Sarah: What does he do, this Bert Gordon?

Eddie: He’s a gambler.

Sarah: Is he a winner?

Eddie: Well, he owns things. 

Sarah: Is that what makes a winner?

Eddie: Well, what else does?

Sarah: Does it bother you? What he said?

Eddie: Yeah. Yeah it bothers me a lot. ‘Cause, you see, twice, Sarah — once at Ames with Minnesota Fats and then again at Arthur’s in that cheap, crummy poolroom… Now, why’d I do it, Sarah? Why’d I do it? I coulda beat that guy, I coulda beat him cold. He never woulda known. But I just had to show ‘em, I just had to show those creeps and those punks what the game is like it’s great, when it’s really great. You know, like anything can be great — anything can be great… I don’t care, bricklaying can be great. If a guy knows. If he knows what he’s doing and why, and if he can make it come off. I mean, when I’m goin’ — when I’m really goin’ — I feel like… like a jockey must feel. He’s sittin’ on his hose, he’s got all that speed and that power underneath him, he’s comin’ into the stretch, the pressure’s on him — and he knows — just feels — when to let it go, and how much. ‘Cause he’s got everything workin’ for him — timing, touch. It’s a great feeling, boy, it’s a real great feeling when you’re right, and you know you’re right. It’s like all of a sudden I got oil in my arm. Pool cue’s part of me. You know, it’s a — pool cue’s got nerves in it. It’s a piece of wood — it’s got nerves in it. You feel the roll of those balls. You don’t have to look. You just know. Ya make shots that nobody’s ever made before. And you play that game the way nobody’s ever played it before. 

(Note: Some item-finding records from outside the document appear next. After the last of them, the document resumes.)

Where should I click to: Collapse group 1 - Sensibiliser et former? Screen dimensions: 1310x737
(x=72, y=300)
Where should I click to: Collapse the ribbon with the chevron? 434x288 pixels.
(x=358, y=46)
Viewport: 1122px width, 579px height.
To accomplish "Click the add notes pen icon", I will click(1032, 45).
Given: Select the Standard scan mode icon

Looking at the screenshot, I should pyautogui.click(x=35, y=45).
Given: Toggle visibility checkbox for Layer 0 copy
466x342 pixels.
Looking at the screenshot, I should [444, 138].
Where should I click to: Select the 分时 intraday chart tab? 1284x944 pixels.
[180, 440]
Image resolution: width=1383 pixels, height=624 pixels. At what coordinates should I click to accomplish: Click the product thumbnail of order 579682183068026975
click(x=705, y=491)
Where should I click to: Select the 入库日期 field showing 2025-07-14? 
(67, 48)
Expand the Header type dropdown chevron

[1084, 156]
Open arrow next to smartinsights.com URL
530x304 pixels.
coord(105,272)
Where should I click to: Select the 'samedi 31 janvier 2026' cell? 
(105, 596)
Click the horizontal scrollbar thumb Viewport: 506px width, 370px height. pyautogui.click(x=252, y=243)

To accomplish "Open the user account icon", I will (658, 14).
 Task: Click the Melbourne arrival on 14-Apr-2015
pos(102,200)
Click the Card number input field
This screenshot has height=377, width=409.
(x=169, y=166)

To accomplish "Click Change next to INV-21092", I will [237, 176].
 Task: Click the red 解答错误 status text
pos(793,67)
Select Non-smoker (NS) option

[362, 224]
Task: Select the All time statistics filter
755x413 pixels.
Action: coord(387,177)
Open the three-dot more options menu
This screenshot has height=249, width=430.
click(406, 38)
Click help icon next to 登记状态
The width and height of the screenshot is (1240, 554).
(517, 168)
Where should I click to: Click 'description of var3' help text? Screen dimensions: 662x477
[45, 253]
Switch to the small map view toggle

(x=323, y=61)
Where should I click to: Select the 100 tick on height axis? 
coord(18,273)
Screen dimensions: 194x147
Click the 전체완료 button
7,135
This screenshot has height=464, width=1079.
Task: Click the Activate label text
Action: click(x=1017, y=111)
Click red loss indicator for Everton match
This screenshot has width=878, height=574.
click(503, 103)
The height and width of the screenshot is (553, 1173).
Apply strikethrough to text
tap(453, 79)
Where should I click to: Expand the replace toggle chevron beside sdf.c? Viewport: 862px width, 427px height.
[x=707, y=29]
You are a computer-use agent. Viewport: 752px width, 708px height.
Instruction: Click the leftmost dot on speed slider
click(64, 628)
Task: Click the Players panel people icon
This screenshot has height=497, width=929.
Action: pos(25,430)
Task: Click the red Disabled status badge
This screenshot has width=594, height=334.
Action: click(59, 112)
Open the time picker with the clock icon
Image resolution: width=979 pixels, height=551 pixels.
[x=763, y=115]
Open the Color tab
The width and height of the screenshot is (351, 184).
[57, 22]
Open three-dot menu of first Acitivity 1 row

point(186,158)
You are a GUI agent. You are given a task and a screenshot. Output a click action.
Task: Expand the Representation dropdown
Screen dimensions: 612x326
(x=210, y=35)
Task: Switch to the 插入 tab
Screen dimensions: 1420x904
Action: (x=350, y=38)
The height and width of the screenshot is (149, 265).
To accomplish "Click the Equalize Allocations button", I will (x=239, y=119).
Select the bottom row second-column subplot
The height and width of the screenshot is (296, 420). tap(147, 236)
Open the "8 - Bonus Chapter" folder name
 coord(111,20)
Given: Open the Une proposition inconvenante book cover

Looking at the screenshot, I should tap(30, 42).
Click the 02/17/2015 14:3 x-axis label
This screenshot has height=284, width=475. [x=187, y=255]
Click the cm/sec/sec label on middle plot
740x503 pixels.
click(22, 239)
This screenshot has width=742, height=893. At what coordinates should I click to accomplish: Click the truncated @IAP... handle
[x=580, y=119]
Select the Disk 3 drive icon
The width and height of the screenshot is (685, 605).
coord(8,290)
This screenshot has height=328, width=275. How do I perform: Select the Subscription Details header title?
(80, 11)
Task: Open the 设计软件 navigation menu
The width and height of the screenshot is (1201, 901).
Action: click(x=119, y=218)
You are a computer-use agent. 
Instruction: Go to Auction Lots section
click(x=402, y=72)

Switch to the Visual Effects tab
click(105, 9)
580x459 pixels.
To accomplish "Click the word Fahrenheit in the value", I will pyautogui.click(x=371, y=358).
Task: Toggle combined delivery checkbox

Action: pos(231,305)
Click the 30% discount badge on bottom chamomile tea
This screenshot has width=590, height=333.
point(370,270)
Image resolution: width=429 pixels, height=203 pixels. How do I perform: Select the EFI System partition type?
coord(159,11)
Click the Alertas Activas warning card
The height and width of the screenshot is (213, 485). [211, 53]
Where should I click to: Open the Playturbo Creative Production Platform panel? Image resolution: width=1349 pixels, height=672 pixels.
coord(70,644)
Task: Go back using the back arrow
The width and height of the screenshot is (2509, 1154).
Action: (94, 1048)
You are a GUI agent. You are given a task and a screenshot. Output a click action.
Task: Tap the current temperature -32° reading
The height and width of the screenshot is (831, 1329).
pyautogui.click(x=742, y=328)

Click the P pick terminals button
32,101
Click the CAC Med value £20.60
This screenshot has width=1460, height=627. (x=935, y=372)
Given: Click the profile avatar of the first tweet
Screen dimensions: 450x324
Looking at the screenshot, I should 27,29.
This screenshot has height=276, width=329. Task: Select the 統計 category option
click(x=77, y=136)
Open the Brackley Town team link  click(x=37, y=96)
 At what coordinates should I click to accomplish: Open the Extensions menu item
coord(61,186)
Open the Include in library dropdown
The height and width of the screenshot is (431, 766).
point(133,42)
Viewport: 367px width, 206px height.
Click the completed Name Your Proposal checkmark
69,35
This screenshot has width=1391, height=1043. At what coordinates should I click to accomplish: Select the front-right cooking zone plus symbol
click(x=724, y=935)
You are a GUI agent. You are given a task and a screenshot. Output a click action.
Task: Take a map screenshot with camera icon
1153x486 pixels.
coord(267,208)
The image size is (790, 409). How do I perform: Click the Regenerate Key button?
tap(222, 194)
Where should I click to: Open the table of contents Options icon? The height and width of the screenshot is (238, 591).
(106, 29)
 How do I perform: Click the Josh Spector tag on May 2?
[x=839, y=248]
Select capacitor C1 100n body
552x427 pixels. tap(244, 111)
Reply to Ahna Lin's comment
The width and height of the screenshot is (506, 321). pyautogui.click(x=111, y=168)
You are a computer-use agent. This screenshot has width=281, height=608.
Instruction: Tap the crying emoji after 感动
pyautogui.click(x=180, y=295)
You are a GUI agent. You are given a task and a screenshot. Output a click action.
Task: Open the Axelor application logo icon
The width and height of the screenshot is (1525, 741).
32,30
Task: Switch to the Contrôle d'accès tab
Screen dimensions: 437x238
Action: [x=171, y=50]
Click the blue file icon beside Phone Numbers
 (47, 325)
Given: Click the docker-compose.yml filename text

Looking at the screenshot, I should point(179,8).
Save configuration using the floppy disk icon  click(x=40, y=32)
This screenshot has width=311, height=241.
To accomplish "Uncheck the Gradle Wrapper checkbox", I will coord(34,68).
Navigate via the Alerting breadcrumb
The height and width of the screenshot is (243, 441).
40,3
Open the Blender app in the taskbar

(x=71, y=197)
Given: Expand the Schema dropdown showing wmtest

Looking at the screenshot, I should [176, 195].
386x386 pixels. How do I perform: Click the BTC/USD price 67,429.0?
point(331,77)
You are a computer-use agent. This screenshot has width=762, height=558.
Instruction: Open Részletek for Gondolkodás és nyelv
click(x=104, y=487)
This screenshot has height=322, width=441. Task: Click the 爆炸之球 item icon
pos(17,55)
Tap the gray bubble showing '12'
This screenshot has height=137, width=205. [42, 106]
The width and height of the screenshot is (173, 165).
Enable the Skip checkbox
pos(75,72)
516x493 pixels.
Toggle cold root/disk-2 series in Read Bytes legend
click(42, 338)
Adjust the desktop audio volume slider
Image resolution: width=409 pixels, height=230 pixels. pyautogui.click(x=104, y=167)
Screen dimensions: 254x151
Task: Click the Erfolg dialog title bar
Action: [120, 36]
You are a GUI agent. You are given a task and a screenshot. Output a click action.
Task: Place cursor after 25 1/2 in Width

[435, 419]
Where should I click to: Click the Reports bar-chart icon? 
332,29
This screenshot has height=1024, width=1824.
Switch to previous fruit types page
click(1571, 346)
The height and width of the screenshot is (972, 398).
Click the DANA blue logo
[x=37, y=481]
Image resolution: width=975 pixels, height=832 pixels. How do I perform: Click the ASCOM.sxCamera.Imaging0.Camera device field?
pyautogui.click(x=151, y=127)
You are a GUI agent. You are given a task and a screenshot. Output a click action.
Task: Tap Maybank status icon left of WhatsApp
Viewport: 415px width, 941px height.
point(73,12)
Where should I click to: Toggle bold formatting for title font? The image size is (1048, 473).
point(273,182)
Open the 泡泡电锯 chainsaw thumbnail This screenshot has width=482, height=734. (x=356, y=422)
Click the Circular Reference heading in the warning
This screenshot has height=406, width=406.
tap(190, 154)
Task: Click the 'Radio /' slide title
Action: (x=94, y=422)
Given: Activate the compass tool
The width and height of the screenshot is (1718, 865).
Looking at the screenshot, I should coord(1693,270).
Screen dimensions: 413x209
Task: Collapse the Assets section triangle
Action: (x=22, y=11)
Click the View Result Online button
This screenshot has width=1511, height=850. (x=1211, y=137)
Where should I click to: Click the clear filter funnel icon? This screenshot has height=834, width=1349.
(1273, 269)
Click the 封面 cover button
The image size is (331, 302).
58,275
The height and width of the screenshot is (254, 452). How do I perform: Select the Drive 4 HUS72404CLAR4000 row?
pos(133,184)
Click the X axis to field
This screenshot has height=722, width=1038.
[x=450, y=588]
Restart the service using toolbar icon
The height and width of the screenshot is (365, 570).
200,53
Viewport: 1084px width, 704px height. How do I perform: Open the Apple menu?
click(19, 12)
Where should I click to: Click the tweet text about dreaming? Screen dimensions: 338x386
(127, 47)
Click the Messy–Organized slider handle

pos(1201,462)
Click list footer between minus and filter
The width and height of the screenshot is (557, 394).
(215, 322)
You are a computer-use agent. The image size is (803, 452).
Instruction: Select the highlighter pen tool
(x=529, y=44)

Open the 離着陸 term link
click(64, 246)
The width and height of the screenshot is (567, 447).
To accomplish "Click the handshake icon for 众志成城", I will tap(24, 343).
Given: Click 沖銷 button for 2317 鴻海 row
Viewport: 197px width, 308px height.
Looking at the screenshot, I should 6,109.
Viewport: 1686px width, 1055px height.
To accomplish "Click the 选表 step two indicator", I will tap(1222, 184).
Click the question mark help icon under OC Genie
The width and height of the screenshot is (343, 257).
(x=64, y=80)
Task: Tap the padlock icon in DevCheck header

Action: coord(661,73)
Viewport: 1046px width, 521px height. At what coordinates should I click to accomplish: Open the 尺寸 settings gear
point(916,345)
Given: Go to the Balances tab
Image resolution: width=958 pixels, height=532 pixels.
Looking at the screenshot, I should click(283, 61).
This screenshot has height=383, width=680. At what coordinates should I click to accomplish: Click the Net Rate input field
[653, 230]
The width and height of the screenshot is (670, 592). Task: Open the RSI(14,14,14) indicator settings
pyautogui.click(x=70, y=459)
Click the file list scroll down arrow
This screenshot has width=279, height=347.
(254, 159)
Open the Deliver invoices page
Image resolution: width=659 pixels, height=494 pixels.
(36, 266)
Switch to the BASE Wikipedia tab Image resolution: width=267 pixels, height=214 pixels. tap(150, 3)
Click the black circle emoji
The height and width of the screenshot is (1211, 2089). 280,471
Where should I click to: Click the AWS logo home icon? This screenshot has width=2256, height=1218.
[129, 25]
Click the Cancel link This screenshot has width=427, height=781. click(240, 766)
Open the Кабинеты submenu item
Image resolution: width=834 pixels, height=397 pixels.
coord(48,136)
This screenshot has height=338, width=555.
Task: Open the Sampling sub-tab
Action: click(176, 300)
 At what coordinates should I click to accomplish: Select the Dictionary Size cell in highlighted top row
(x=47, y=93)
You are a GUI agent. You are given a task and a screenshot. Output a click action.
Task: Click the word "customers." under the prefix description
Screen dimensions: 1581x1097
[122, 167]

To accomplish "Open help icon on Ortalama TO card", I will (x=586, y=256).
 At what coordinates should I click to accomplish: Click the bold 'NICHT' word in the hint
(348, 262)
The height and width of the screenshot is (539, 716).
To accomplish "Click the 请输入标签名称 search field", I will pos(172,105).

Sarah: You’re not a loser, Eddie. You’re a winner. Some men never get to feel that way about anything. I love you Eddie. 

It’s easy to get in a rut. It’s easy to find an excuse. It’s easy to feel sorry for yourself. 

It’s not easy to get good. But, the things we do get good at are usually things we love to do. And if we can really love doing something, if we can be great at it, then we’re never going to be a loser so long as we are doing that thing. Winning becomes secondary to the doing, because winning is usually based on some other semi-arbitrary measurement. 

The results are the results. But learning to love the process is the path to learning to feel like we’re winning. Anything less is to be hustled.